O fluxo de embarcações no Estreito de Ormuz registrou uma queda drástica nesta segunda-feira (20), com atividade praticamente interrompida. Dados recentes de monitoramento indicam que somente três navios realizaram a travessia no período de 12 horas, evidenciando o impacto da crise na região.
Entre as poucas embarcações que passaram pelo estreito estão um petroleiro sob sanções internacionais, além de dois navios-tanque — um transportando produtos químicos e outro gás liquefeito de petróleo.
A redução do tráfego representa uma ruptura significativa em uma das rotas marítimas mais importantes do planeta. Em condições normais, dezenas de embarcações cruzam diariamente o estreito, que funciona como principal corredor para o transporte global de petróleo e gás.
A paralisação ocorre em meio a uma escalada de tensões no Oriente Médio, que tem afetado diretamente a segurança da navegação. Desde o início da crise, o fluxo de navios já havia sofrido quedas expressivas, com empresas de transporte marítimo suspendendo operações e embarcações permanecendo ancoradas fora da região por questões de segurança.
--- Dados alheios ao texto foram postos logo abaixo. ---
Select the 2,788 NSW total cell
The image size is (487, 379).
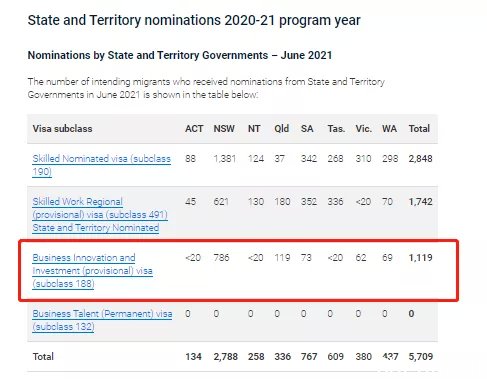click(x=226, y=357)
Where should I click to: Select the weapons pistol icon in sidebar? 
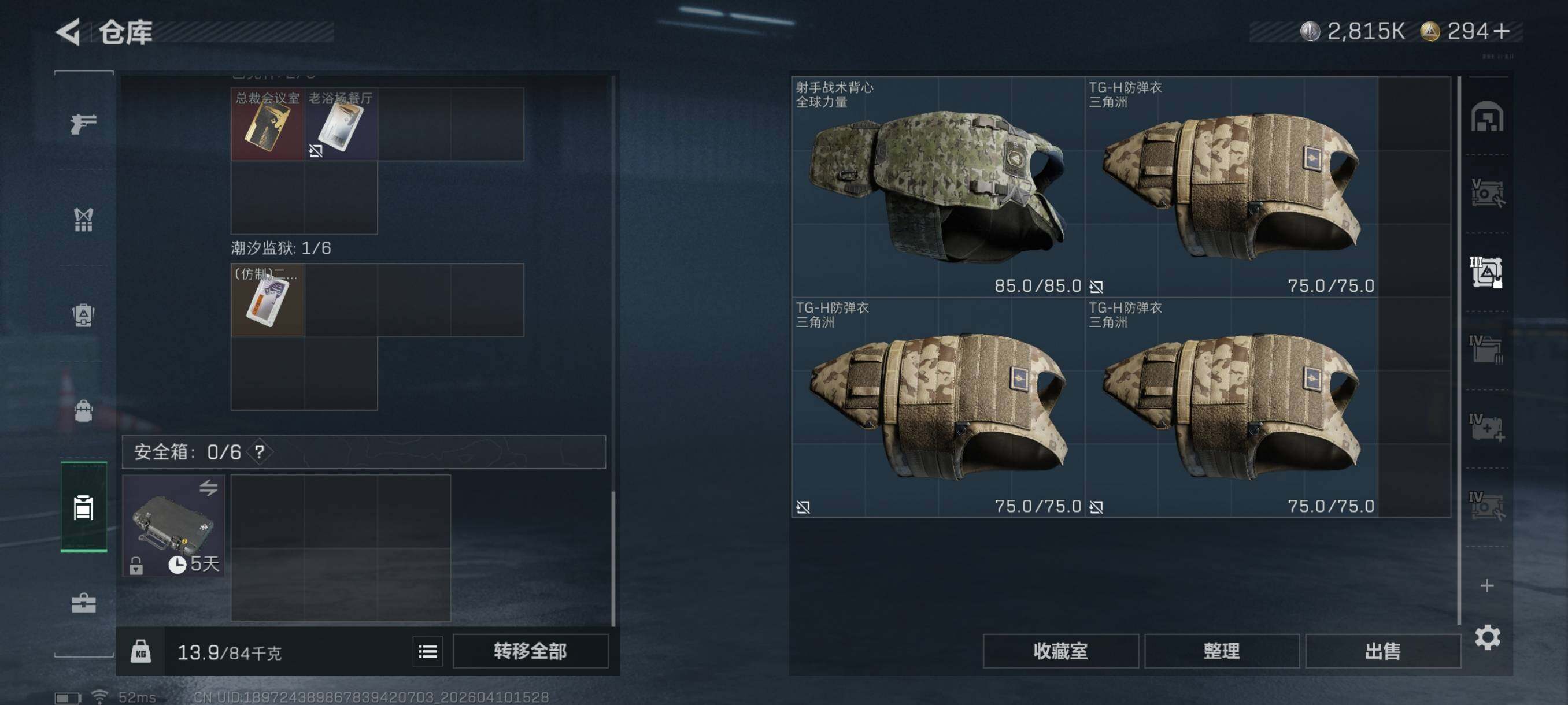pos(83,124)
Considerado um ponto estratégico para o comércio internacional de energia, o estreito concentra cerca de 20% do petróleo transportado por via marítima no mundo, o que amplia os efeitos globais da interrupção.
A situação gera preocupação no mercado internacional, já que qualquer bloqueio prolongado pode impactar o abastecimento energético e pressionar os preços do petróleo. Enquanto isso, autoridades e operadores marítimos acompanham o cenário com cautela, diante da instabilidade e dos riscos envolvidos na região.